§ **I TUOI COMPITI**:
1. Trascrivi dal testo da analizzare il brano che comincia con "E' possibile essere" e continua fino a "con esecuzioni sommarie.)", senza cambiare nulla.
2. Traduci in inglese questa frase del testo da analizzare: «Solo nei film basta capire all'inizio "chi sono i buoni", e poi rilassarsi a tifare per loro fino ai titoli di coda.»

§ **TESTO DA ANALIZZARE**:
Nessun dottore ci ha ordinato di fare il tifo per una squadra o per l'altra
di Andrea Zhok - 25/01/2026

Fonte: Andrea Zhok
Sembra incredibile, ma anche sui casini interni americani riusciamo a spaccarci in fazioni incomunicanti, radicali, muri di gomma incapaci di mediazione.
Esattamente come sul piano interno italiano la destra sopravvive elettoralmente perché "qualunque cosa purché non la sinistra!", e la sinistra sopravvive elettoralmente perché "qualunque cosa purché non la destra!", così anche nell'esaminare le attuali vicende americane sembra obbligatorio sostituire i neuroni con lo schieramento.
Francamente mi pare eccessivo richiamare concetti venerabili come "complessità".
Qui si tratta semplicemente di fare spazio mentale per qualcosa che vada al di là di zero - uno, bianco - nero, on - off.
E' possibile pensare che Trump sia un pericoloso bamba senza con ciò implicare che Biden o Obama fossero cavalieri dell'ideale. (E viceversa, è possibile essere disgustati dall'ipocrisia callosa delle amministrazioni di Biden e Obama, senza essere costretti a inventarsi la qualunque per giustificare la stupida brutalità di Donald.)
E' possibile giudicare le attuali operazioni dell'ICE eccessive e criminali, senza sposare posizioni no border. (E viceversa, si può pensare che l'immigrazione incontrollata sia un serissimo problema, senza mostrificare gli immigrati.)
E' possibile essere disgustati dalle esibizioni di violenza delle forze dell'ordine americane senza ritenere che gli oggetti di questi interventi siano sempre cittadini probi ed esemplari. (E viceversa, si può ritenere che esistano oggettivamente gravi problemi di ordine pubblico, senza pensare che questo debba risolversi con esecuzioni sommarie.)
Più in generale, è possibile analizzare ciò che avviene in un caso particolare, in un contesto storico, sociale, nazionale, o anche individuale, senza necessariamente incasellarlo sotto la nostra cornice ideologica preferita.
Nessun dottore ci ha ordinato di fare il tifo per una squadra o per l'altra.
Non solo quello che pensiamo è materialmente irrilevante (con tutto il rispetto, né Trump né i Dem attendono da noi un verdetto sul loro paese), ma abituarci a prendere posizioni ideologiche, forfettarie, di schieramento a priori significa coltivare una pessima disposizione, una disposizione immatura e dannosa per una democrazia.
Ecco, quando ci diciamo democratici, quando rivendichiamo i valori della democrazia, quando chiediamo il rispetto delle opinioni dal basso - e io credo sia giusto farlo - dobbiamo anche accettare un semplice fatto: esercitare valutazioni in un contesto democratico costa un po' di fatica; richiede la capacità di fare distinzioni; richiede di sospendere il giudizio quando non si hanno informazioni sufficienti; richiede di soppesare di volta in volta le ragioni altrui; richiede soprattutto uno sforzo di discernere in ogni circostanza i pesi e i confini tra le molteplici ragioni che convergono sempre nella realtà.
Solo nei film basta capire all'inizio "chi sono i buoni", e poi rilassarsi a tifare per loro fino ai titoli di coda.

§ **DATI SALVATI**:
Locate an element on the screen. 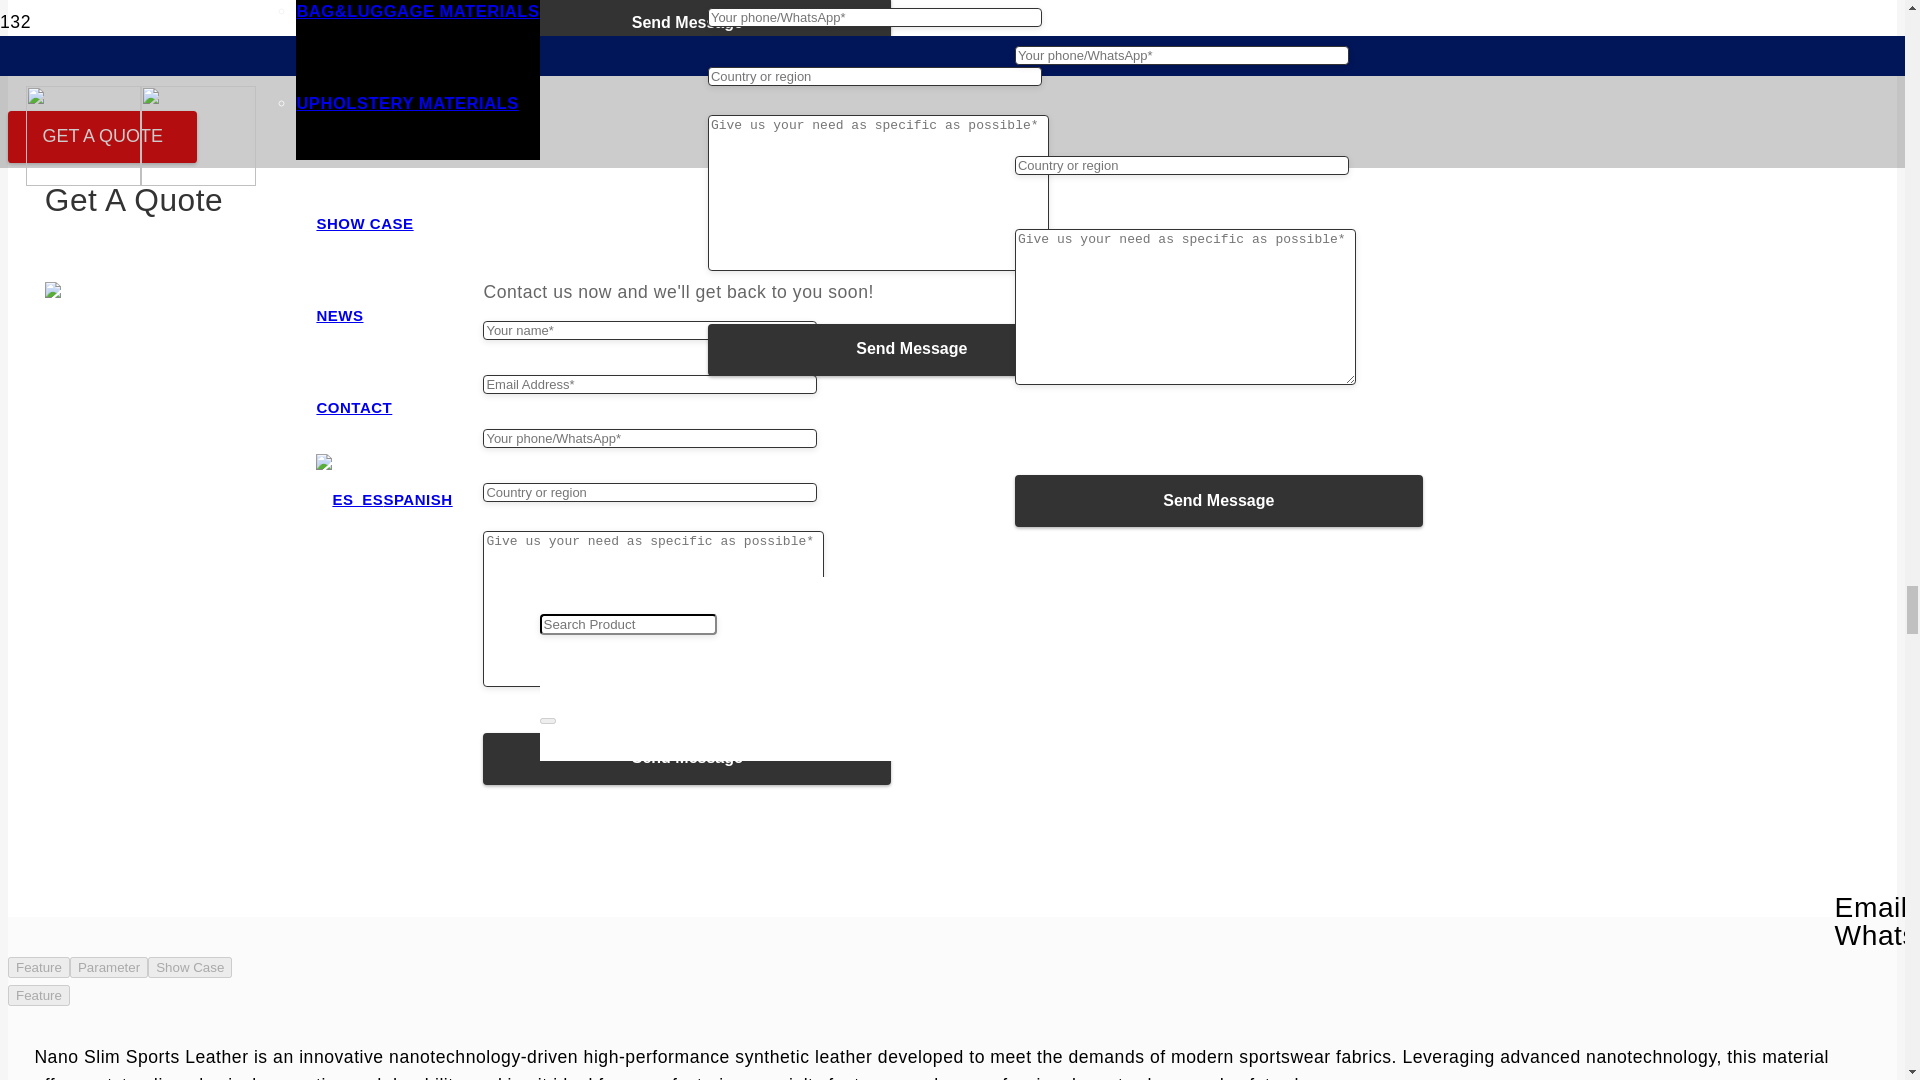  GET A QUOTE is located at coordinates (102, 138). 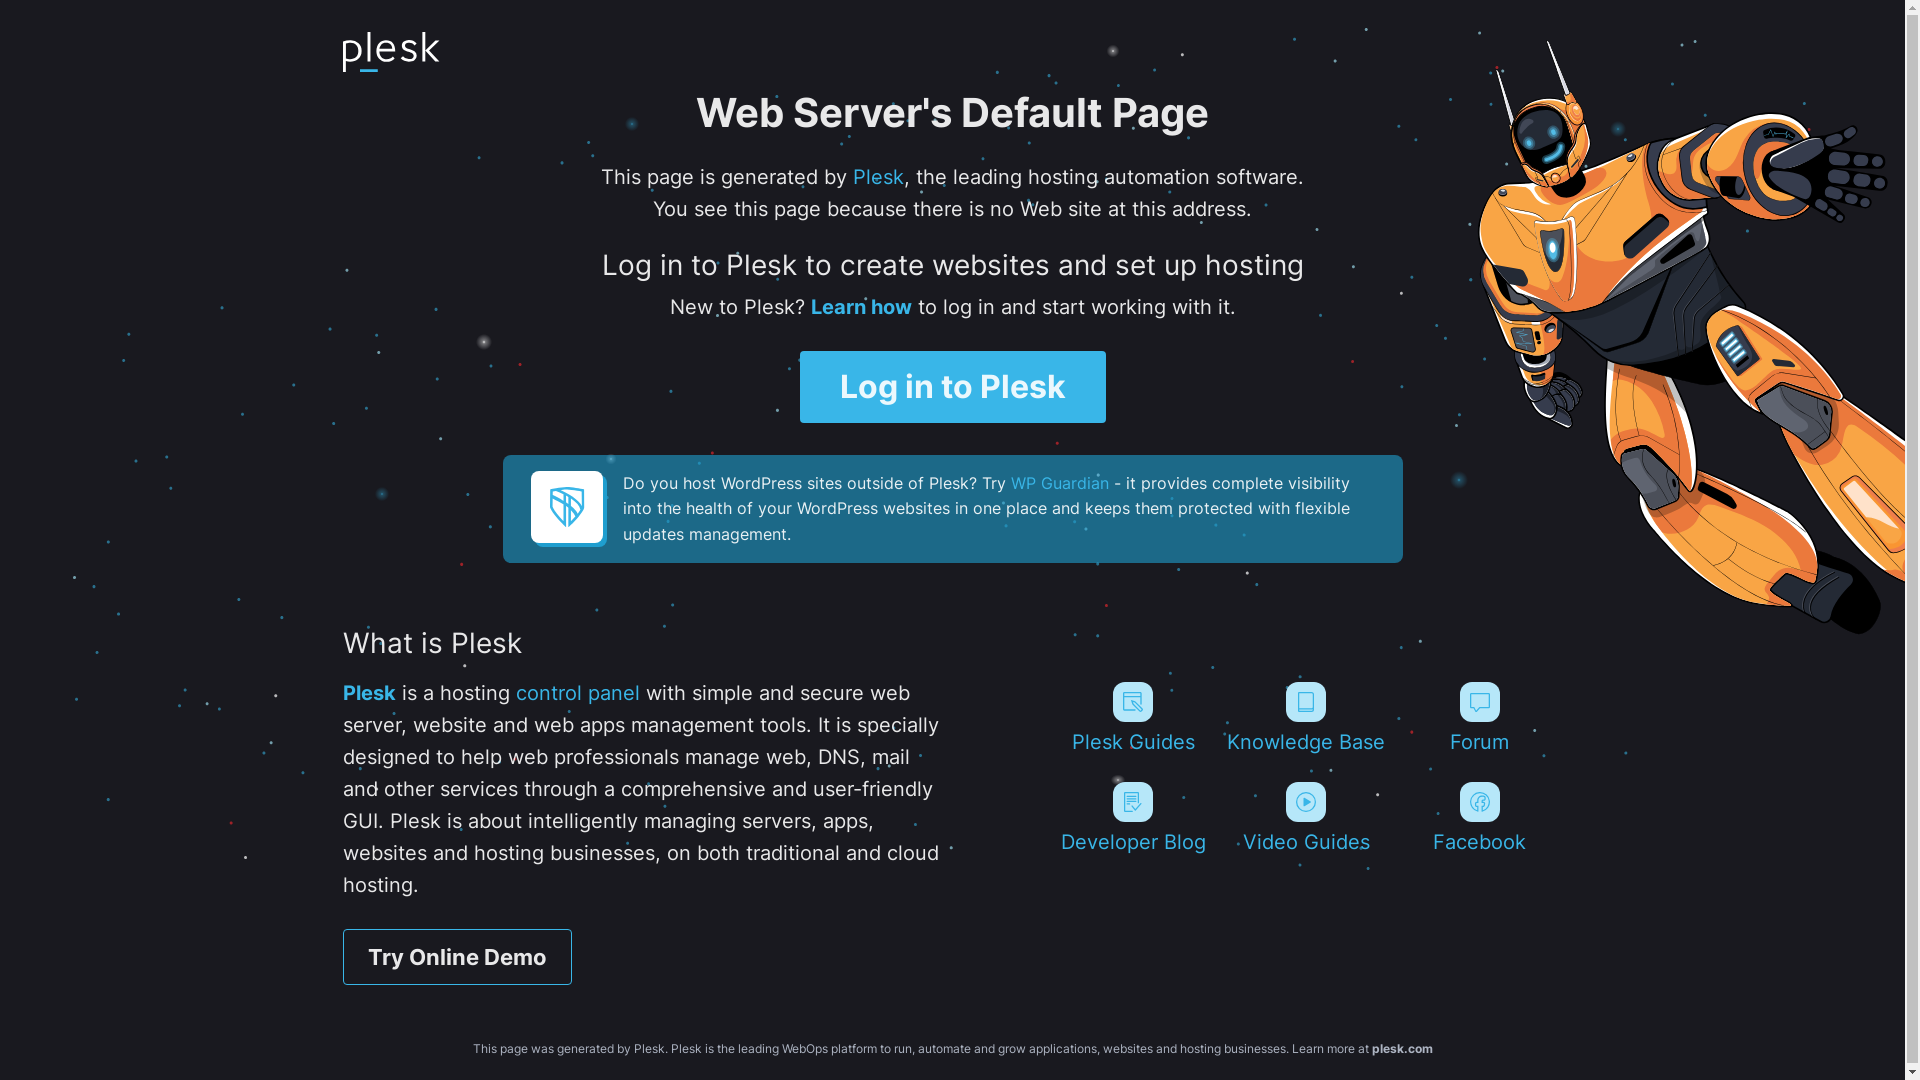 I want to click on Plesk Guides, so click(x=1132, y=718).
...
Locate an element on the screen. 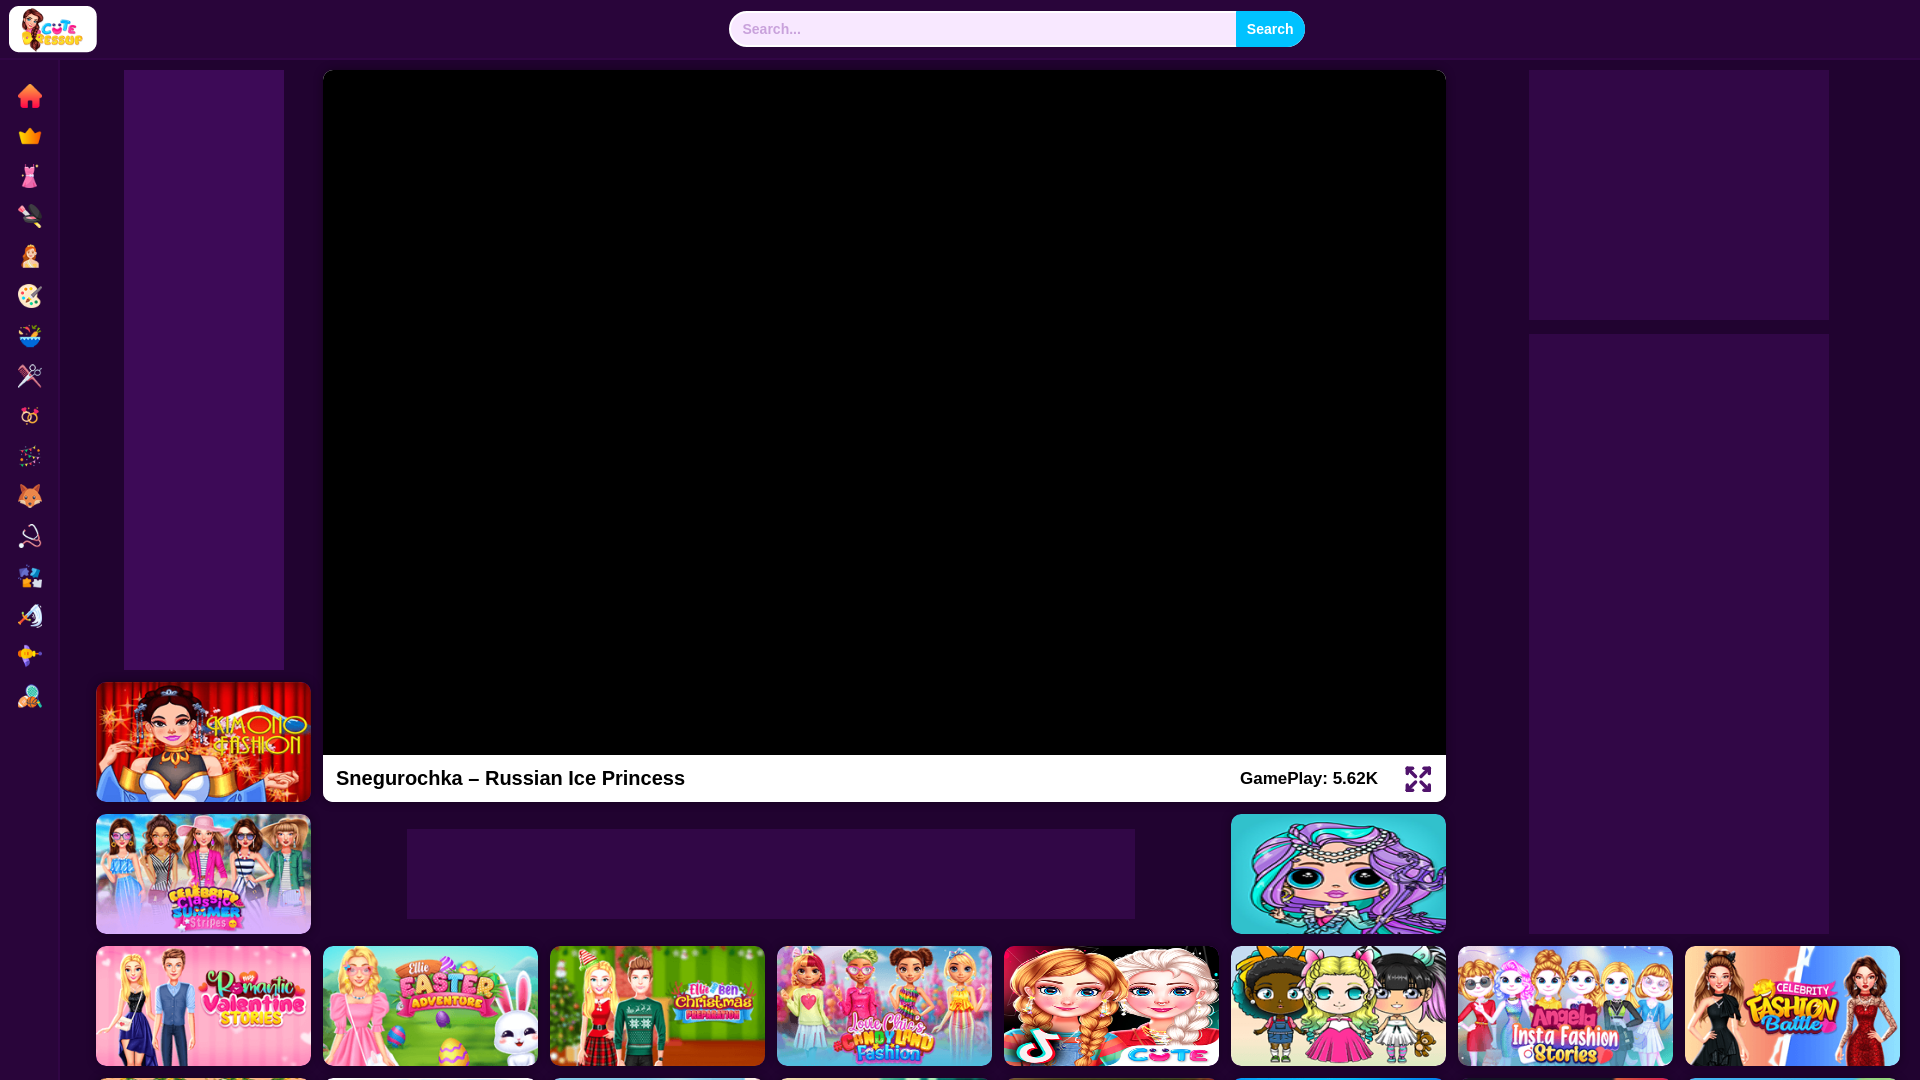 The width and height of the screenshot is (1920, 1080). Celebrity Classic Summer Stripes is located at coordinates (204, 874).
...
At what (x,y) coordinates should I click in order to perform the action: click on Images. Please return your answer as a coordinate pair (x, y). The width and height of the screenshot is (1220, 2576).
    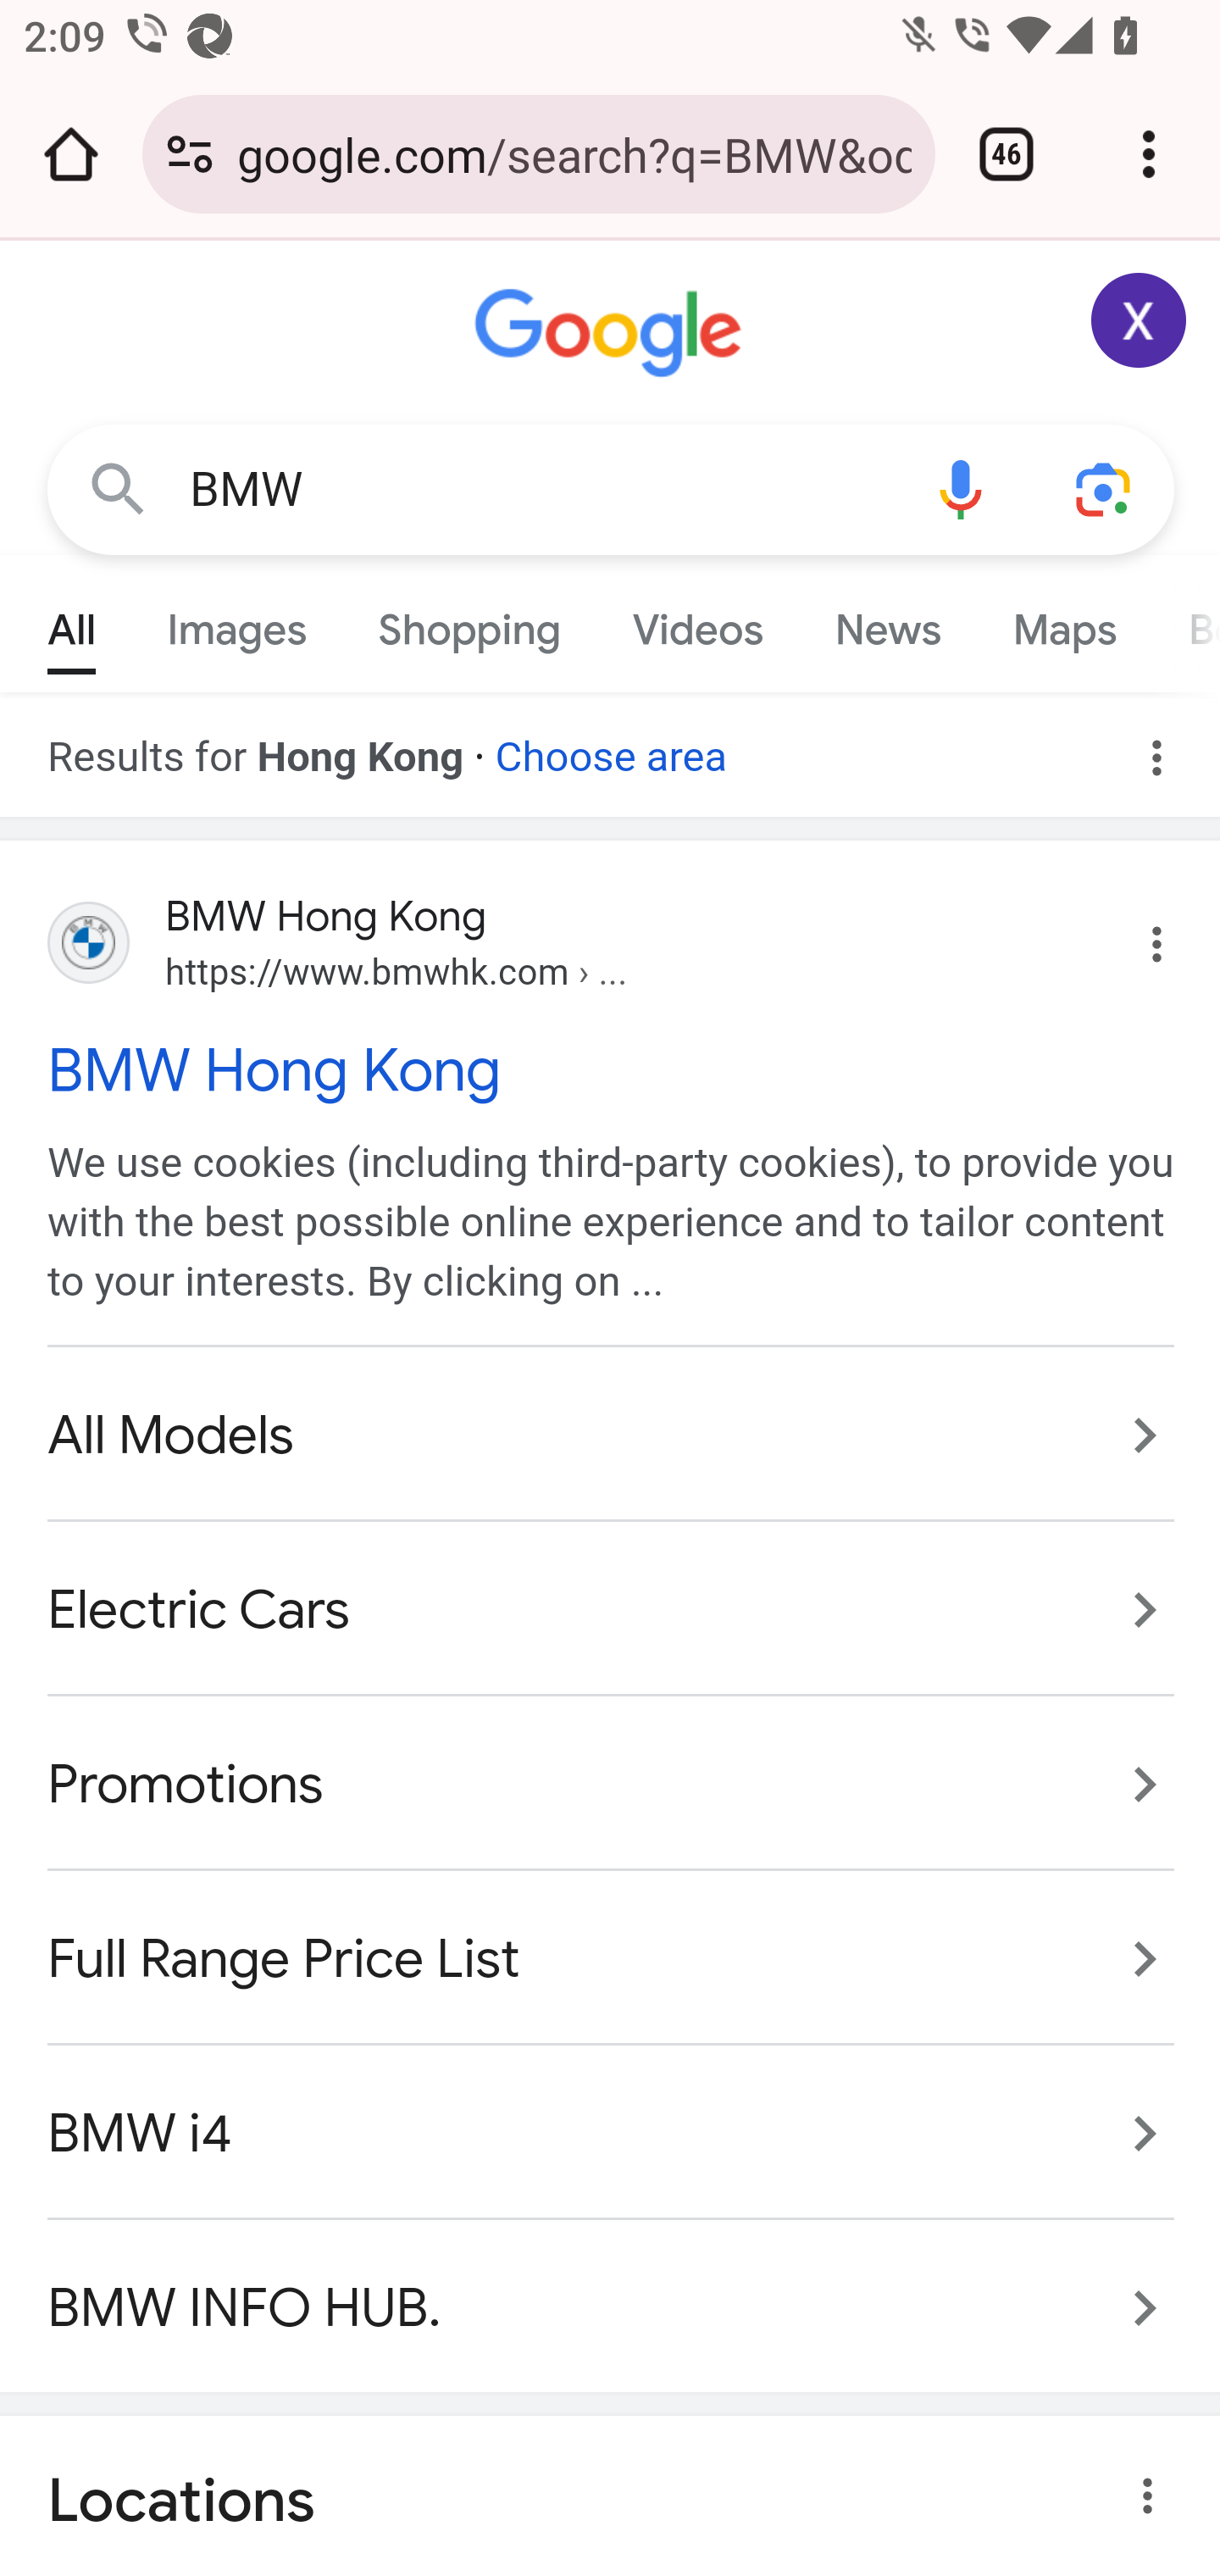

§ **RISPOSTE**:
1.
E' possibile essere disgustati dalle esibizioni di violenza delle forze dell'ordine americane senza ritenere che gli oggetti di questi interventi siano sempre cittadini probi ed esemplari. (E viceversa, si può ritenere che esistano oggettivamente gravi problemi di ordine pubblico, senza pensare che questo debba risolversi con esecuzioni sommarie.)

2. Only in the movies is it enough to figure out at the start "who the good guys are," and then relax and cheer for them until the end credits.